Here's Marvin Olasky on the current desperate atheist rage:
Nineteenth-century novelist Gustave Flaubert used to joke about archaeologists discovering a stone tablet signed "God" and reading, "I do not exist." His punch line had an atheist then exclaiming, "See! I told you so!"

He goes on,
Hitchens calls "the whole racket of American evangelism a heartless con" -- but I've met hundreds of compassionate evangelicals who must be dumb, because they've spent their lives in a racket that's yielded them almost no money.

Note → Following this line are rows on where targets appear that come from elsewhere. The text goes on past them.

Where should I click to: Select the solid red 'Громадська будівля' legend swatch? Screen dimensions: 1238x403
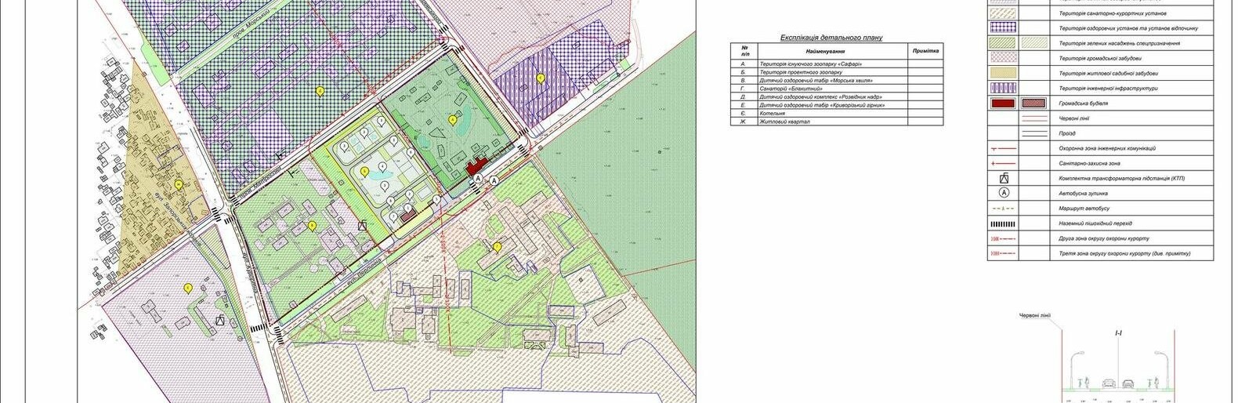(x=1002, y=103)
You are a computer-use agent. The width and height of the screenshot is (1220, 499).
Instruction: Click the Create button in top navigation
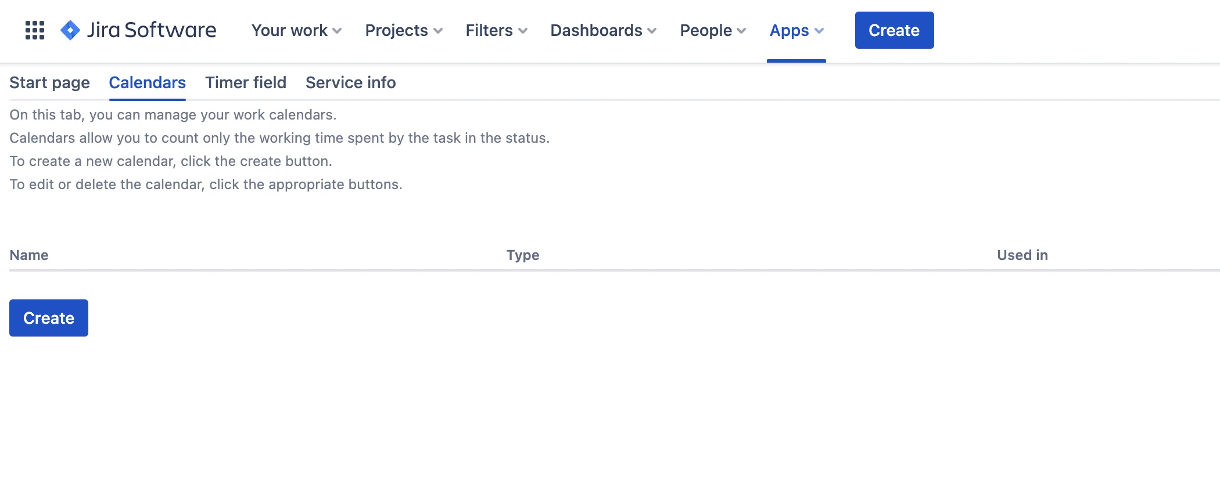(x=894, y=30)
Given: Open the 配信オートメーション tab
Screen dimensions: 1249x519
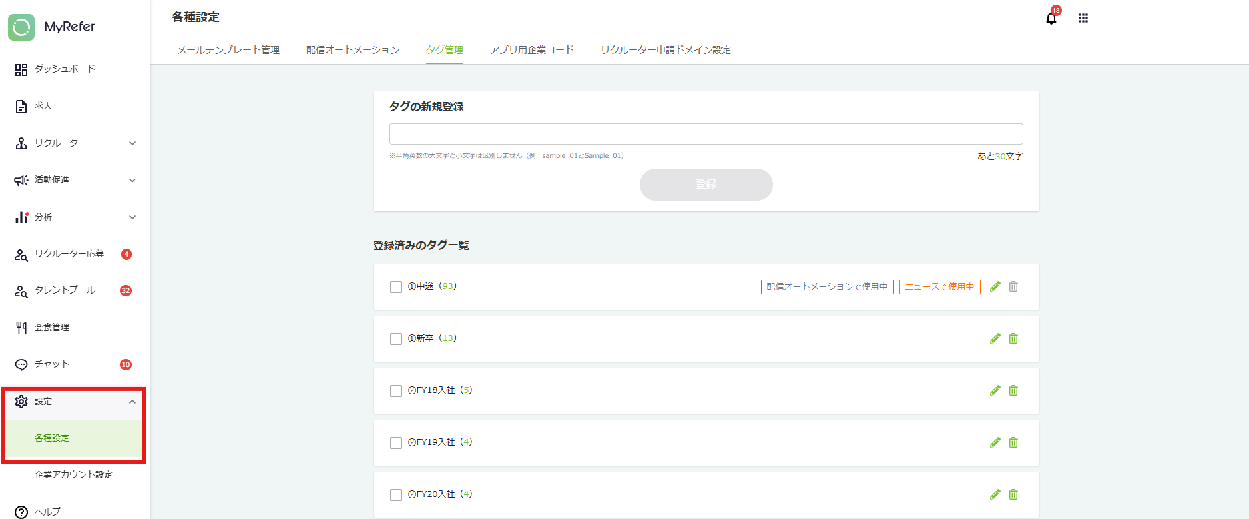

They've adopted hard-to-place children, built AIDS orphanages in Africa, helped addicts and alcoholics turn their lives around, and much besides.
So why, despite the evidence, are authors such as Dawkins, Harris and Hitchens so doctrinaire in their denunciations? Alister and Joanna Collicutt McGrath offer a reason in their book, "The Dawkins Delusion": "Until recently, Western atheism had waited patiently, believing that belief in God would simply die out. But now a whiff of panic is evident. Far from dying out, belief in God has rebounded "

Maybe it's all those hard-to-place children and last-chance guys weighing in ...

That's something we noted in The Spiritual Brain. Generally speaking, spirituality is shown by masses of research to be good for you. I'm looking forward to getting and reading the McGrath book, The Dawkins Delusion.